REQUIREMENTS
**a.** In the Trot Lovers recap, what does Joon-hyun find while unpacking that he takes as proof that Soo-in must be MJ?
**b.** Copy the part of the Trot Lovers recap between "Handing over a" and "touching her hair.", inclusive, word for word.

* begin PASSAGE TO READ *

Trot Lovers: Episode 12
Joon-hyun bumbles his way through his amnesia as he continually has to call into question the truth per Soo-in versus what everyone else is telling him. But both his heart and his head gradually lead him away from Soo-in and towards Chun-hee, and there’s a chance next week all will be remembered. For now, we’re left with one question: Will this drama choose the Hans Christian Andersen ending or the Disney ending of “The Little Mermaid”?
EPISODE 12 RECAP
After picking up the specially made necklace from the jewelers, Joon-hyun sits in his fancy-pants apartment, wondering at the meaning of “MJ.” Tae-song arrives to deliver the suitcase that Joon-hyun left at his officetel, and then stutters out an awkward explanation once he remembers that he’s not supposed to admit that Joon-hyun had been living with him.
As Joon-hyun unpacks (with a confused glance at the jacket Chun-hee gave him after her photoshoot, aw), he finds the dating contract, which he takes as proof that Soo-in must be MJ. He moodily reads over it at the Shine Star offices as he waits for her, and when she enters the room, he hastily shoves it into a drawer.
Handing over a piece of her favorite cake, he leans in, letting her know that he did something worthy of a compliment. According to the dating contract, he’s expecting to get his pat on the head, but instead the confused Soo-in gives him a peck on the cheek. That’s not the reaction he was expecting, and he attempts to demonstrate the head-pat only to have her recoil because she doesn’t like anyone touching her hair.

* end PASSAGE TO READ *
* begin STORED ROWS *

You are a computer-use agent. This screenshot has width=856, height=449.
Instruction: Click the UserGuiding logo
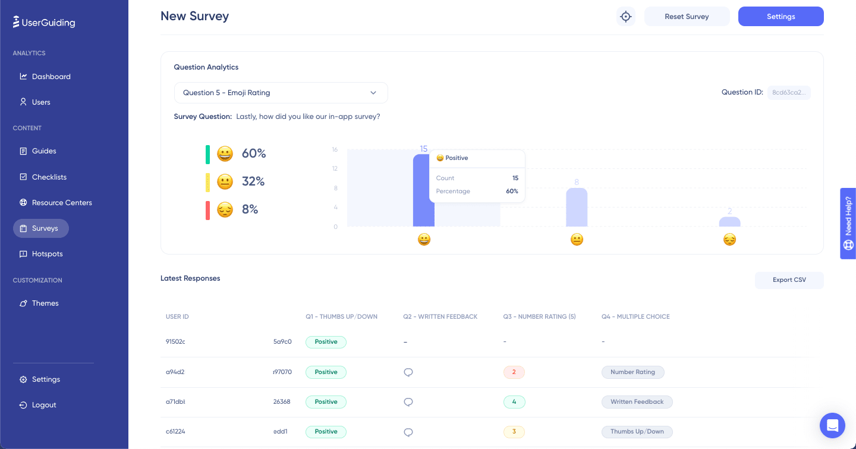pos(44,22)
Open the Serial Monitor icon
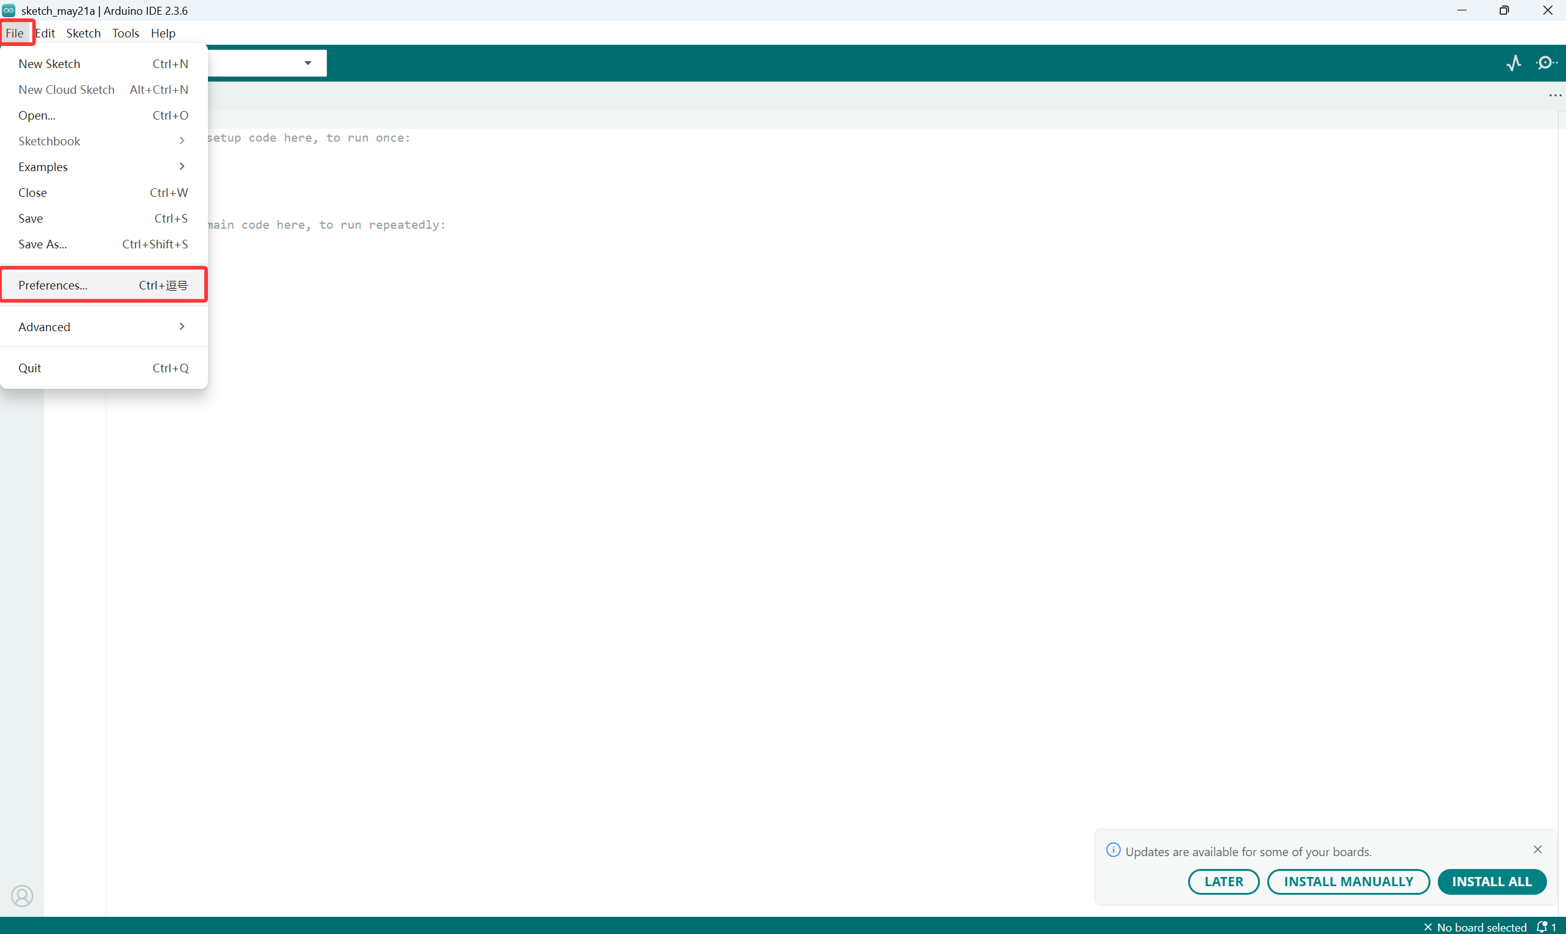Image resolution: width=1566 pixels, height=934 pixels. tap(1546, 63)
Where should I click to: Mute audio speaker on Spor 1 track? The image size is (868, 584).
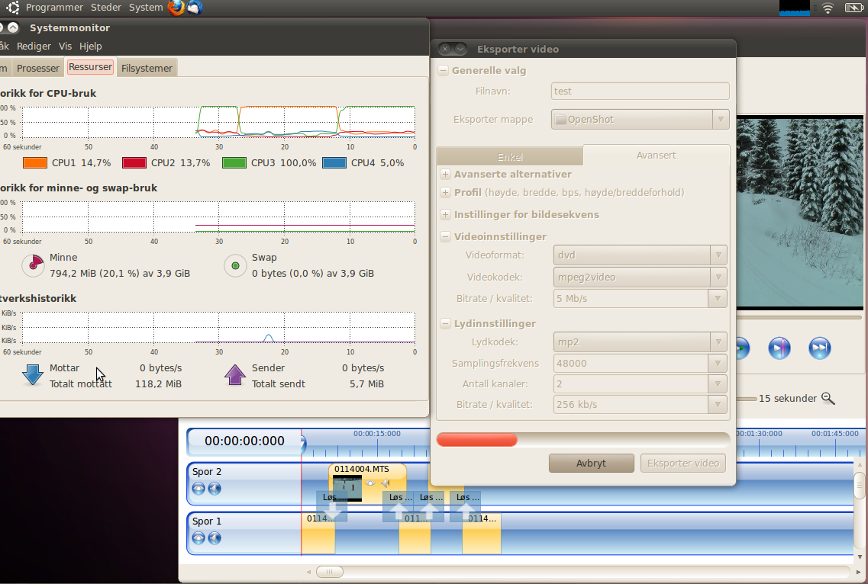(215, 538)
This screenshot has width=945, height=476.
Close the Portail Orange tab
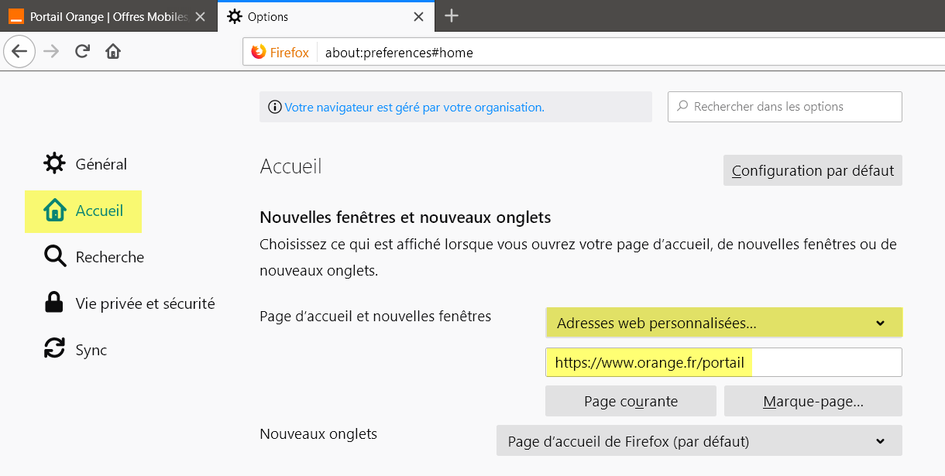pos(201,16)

* end STORED ROWS *

THE ANSWERS
**a.** The dating contract.

**b.**
Handing over a piece of her favorite cake, he leans in, letting her know that he did something worthy of a compliment. According to the dating contract, he’s expecting to get his pat on the head, but instead the confused Soo-in gives him a peck on the cheek. That’s not the reaction he was expecting, and he attempts to demonstrate the head-pat only to have her recoil because she doesn’t like anyone touching her hair.